Stop searching. Start watching, listening, reading or playing.
Designed and built a native entertainment app that kills decision fatigue by randomly surfacing movies, TV, books, podcasts, and games. Screen-reader accessible, works offline, built with AI-assisted development.
ModnarThe problem
The average person spends nearly 20 minutes choosing what to watch then gives up and watches nothing. Streaming platforms are optimised to keep you in their ecosystem, which means their recommendation engines surface more of what you already know, not something genuinely new. Modnar was built to break that loop.
The idea
One tap. A random suggestion.

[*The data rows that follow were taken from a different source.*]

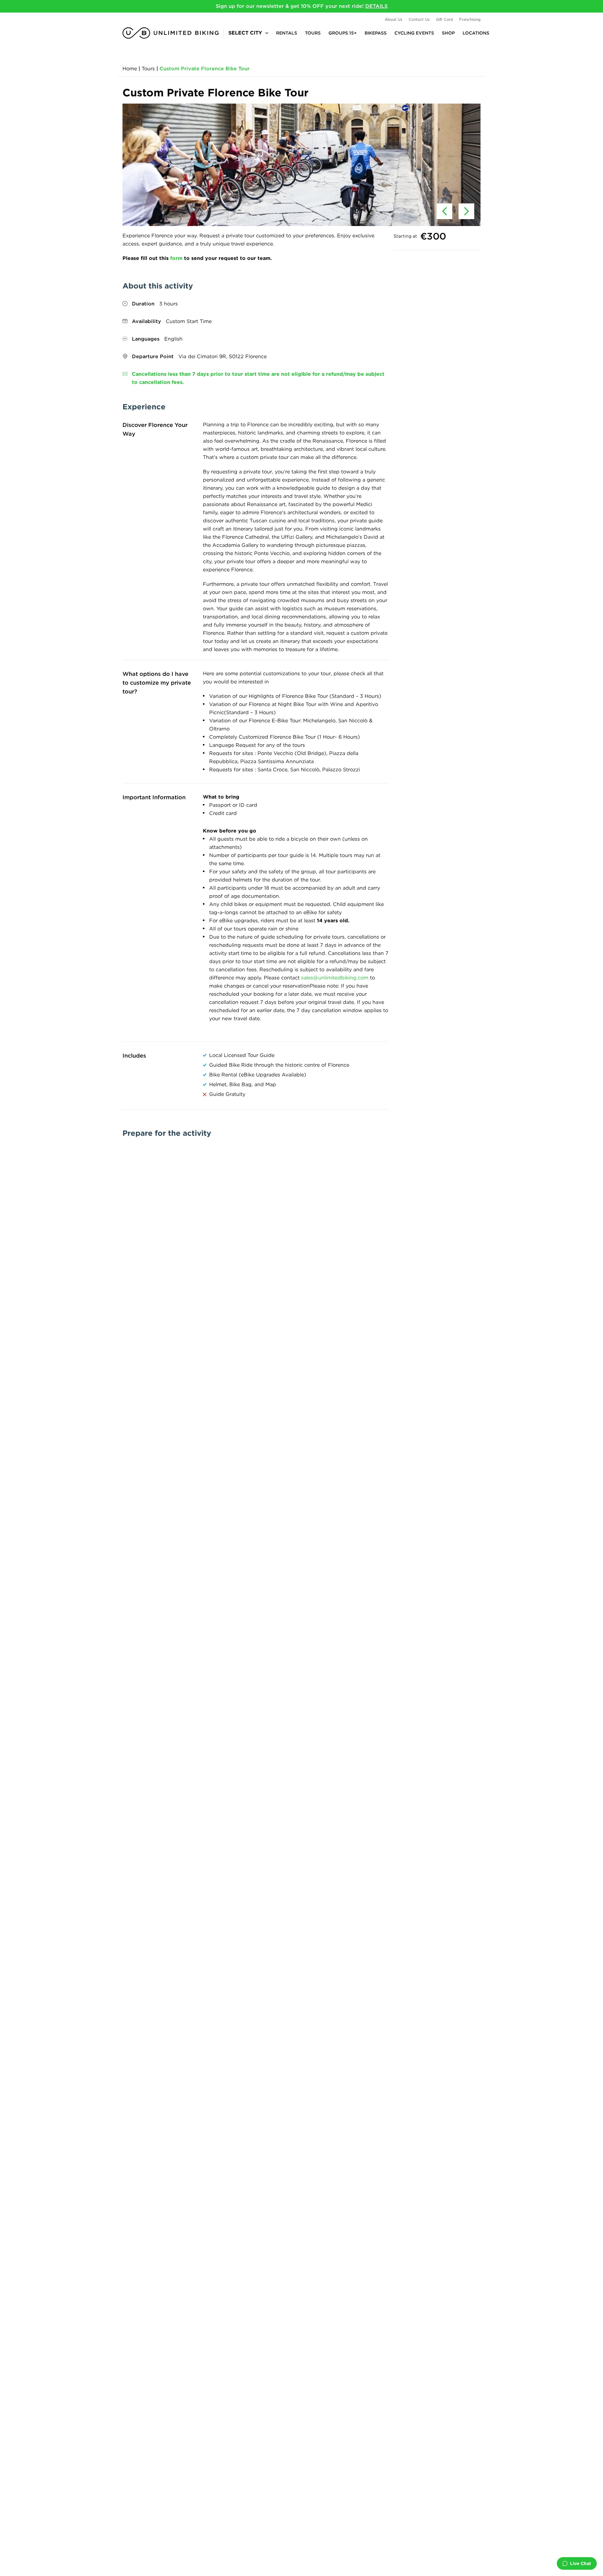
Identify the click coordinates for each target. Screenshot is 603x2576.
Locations (476, 32)
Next (466, 211)
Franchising (470, 19)
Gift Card (444, 19)
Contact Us (419, 19)
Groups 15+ (343, 32)
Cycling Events (414, 32)
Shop (448, 32)
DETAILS (376, 6)
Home (129, 69)
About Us (393, 19)
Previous (444, 211)
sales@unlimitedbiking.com (334, 978)
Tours (313, 32)
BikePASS (376, 32)
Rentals (286, 32)
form (176, 258)
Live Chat (580, 2563)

No account required to start, no algorithm deciding who you should be based on your history. Modnar randomly surfaces movies, TV shows, books, podcasts, and video games filtered by mood, genre, or rating if you want, or completely open if you don't. The goal was to make discovery feel like flipping through a friend's shelf, not scrolling a feed.
Building it
I designed and built Modnar myself as a native app within 2 weeks. A year later I used AI to assist me with development, using Claude and ChatGPT, throughout the build. Accessibility was a requirement so the app is fully screen-reader accessible. Offline modes (Guess Quest and Trivia Quest) mean it functions without a data connection, which matters in markets where coverage is inconsistent.
What it became
Modnar now covers five content categories, lets users track everything they've watched, read, listened to, and played, and syncs progress across devices. It's live on the App Store. The feedback that stuck: people say they finally watched something they'd never have found on their own.